EXERCISE DIRECTIONS: Lay out every line of the data below as a Markdown table with two columns, Row and Line, numbering each line and omitting blank ones.

Rows of pointing data:
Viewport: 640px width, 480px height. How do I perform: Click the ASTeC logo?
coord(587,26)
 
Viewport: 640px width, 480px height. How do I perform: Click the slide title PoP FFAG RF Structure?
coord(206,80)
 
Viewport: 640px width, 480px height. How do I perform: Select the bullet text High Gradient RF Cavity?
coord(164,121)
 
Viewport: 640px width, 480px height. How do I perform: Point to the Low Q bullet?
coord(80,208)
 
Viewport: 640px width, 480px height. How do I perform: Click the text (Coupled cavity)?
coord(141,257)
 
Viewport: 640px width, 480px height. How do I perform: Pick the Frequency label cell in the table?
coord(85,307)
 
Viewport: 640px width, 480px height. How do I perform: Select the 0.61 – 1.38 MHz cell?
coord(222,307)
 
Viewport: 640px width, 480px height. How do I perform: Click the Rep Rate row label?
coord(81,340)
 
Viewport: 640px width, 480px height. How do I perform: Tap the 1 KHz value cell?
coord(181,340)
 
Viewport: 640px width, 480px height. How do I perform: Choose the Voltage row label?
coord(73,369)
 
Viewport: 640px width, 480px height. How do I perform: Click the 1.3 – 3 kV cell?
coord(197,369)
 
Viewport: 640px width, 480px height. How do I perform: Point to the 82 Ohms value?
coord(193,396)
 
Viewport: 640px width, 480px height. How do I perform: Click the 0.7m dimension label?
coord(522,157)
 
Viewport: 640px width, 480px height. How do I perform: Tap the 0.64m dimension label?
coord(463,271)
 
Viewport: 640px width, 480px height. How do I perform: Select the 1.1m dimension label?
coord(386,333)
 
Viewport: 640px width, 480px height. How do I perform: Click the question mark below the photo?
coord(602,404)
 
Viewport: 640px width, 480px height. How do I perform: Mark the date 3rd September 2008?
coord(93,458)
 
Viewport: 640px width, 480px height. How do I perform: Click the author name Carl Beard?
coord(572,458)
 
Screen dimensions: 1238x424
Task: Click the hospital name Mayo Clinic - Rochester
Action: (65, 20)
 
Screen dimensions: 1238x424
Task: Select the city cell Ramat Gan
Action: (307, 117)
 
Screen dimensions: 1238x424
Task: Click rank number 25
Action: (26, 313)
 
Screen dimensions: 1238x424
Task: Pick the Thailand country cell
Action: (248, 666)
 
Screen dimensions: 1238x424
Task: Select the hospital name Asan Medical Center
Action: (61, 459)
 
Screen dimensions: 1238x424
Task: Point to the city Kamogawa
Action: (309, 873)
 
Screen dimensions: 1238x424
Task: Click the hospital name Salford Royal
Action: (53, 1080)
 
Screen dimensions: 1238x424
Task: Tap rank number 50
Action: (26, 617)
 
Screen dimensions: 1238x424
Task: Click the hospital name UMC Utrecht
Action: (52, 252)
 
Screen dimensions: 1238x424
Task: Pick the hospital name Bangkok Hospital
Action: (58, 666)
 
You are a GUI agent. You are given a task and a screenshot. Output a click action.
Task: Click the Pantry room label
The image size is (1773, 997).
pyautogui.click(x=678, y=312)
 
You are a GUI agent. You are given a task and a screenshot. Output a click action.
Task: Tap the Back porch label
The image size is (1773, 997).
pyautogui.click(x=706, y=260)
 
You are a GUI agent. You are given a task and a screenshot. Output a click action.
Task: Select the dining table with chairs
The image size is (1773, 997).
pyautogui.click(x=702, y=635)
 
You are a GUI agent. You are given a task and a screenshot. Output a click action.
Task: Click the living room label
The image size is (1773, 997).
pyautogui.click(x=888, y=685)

OUTPUT OF THE TASK:
| Row | Line |
|---|---|
| 1 | Viewport: 640px width, 480px height. How do I perform: Click the ASTeC logo? |
| 2 | coord(587,26) |
| 3 | Viewport: 640px width, 480px height. How do I perform: Click the slide title PoP FFAG RF Structure? |
| 4 | coord(206,80) |
| 5 | Viewport: 640px width, 480px height. How do I perform: Select the bullet text High Gradient RF Cavity? |
| 6 | coord(164,121) |
| 7 | Viewport: 640px width, 480px height. How do I perform: Point to the Low Q bullet? |
| 8 | coord(80,208) |
| 9 | Viewport: 640px width, 480px height. How do I perform: Click the text (Coupled cavity)? |
| 10 | coord(141,257) |
| 11 | Viewport: 640px width, 480px height. How do I perform: Pick the Frequency label cell in the table? |
| 12 | coord(85,307) |
| 13 | Viewport: 640px width, 480px height. How do I perform: Select the 0.61 – 1.38 MHz cell? |
| 14 | coord(222,307) |
| 15 | Viewport: 640px width, 480px height. How do I perform: Click the Rep Rate row label? |
| 16 | coord(81,340) |
| 17 | Viewport: 640px width, 480px height. How do I perform: Tap the 1 KHz value cell? |
| 18 | coord(181,340) |
| 19 | Viewport: 640px width, 480px height. How do I perform: Choose the Voltage row label? |
| 20 | coord(73,369) |
| 21 | Viewport: 640px width, 480px height. How do I perform: Click the 1.3 – 3 kV cell? |
| 22 | coord(197,369) |
| 23 | Viewport: 640px width, 480px height. How do I perform: Point to the 82 Ohms value? |
| 24 | coord(193,396) |
| 25 | Viewport: 640px width, 480px height. How do I perform: Click the 0.7m dimension label? |
| 26 | coord(522,157) |
| 27 | Viewport: 640px width, 480px height. How do I perform: Tap the 0.64m dimension label? |
| 28 | coord(463,271) |
| 29 | Viewport: 640px width, 480px height. How do I perform: Select the 1.1m dimension label? |
| 30 | coord(386,333) |
| 31 | Viewport: 640px width, 480px height. How do I perform: Click the question mark below the photo? |
| 32 | coord(602,404) |
| 33 | Viewport: 640px width, 480px height. How do I perform: Mark the date 3rd September 2008? |
| 34 | coord(93,458) |
| 35 | Viewport: 640px width, 480px height. How do I perform: Click the author name Carl Beard? |
| 36 | coord(572,458) |
| 37 | Screen dimensions: 1238x424 |
| 38 | Task: Click the hospital name Mayo Clinic - Rochester |
| 39 | Action: (65, 20) |
| 40 | Screen dimensions: 1238x424 |
| 41 | Task: Select the city cell Ramat Gan |
| 42 | Action: (307, 117) |
| 43 | Screen dimensions: 1238x424 |
| 44 | Task: Click rank number 25 |
| 45 | Action: (26, 313) |
| 46 | Screen dimensions: 1238x424 |
| 47 | Task: Pick the Thailand country cell |
| 48 | Action: (248, 666) |
| 49 | Screen dimensions: 1238x424 |
| 50 | Task: Select the hospital name Asan Medical Center |
| 51 | Action: (61, 459) |
| 52 | Screen dimensions: 1238x424 |
| 53 | Task: Point to the city Kamogawa |
| 54 | Action: (309, 873) |
| 55 | Screen dimensions: 1238x424 |
| 56 | Task: Click the hospital name Salford Royal |
| 57 | Action: (53, 1080) |
| 58 | Screen dimensions: 1238x424 |
| 59 | Task: Tap rank number 50 |
| 60 | Action: (26, 617) |
| 61 | Screen dimensions: 1238x424 |
| 62 | Task: Click the hospital name UMC Utrecht |
| 63 | Action: (52, 252) |
| 64 | Screen dimensions: 1238x424 |
| 65 | Task: Pick the hospital name Bangkok Hospital |
| 66 | Action: (58, 666) |
| 67 | You are a GUI agent. You are given a task and a screenshot. Output a click action. |
| 68 | Task: Click the Pantry room label |
| 69 | The image size is (1773, 997). |
| 70 | pyautogui.click(x=678, y=312) |
| 71 | You are a GUI agent. You are given a task and a screenshot. Output a click action. |
| 72 | Task: Tap the Back porch label |
| 73 | The image size is (1773, 997). |
| 74 | pyautogui.click(x=706, y=260) |
| 75 | You are a GUI agent. You are given a task and a screenshot. Output a click action. |
| 76 | Task: Select the dining table with chairs |
| 77 | The image size is (1773, 997). |
| 78 | pyautogui.click(x=702, y=635) |
| 79 | You are a GUI agent. You are given a task and a screenshot. Output a click action. |
| 80 | Task: Click the living room label |
| 81 | The image size is (1773, 997). |
| 82 | pyautogui.click(x=888, y=685) |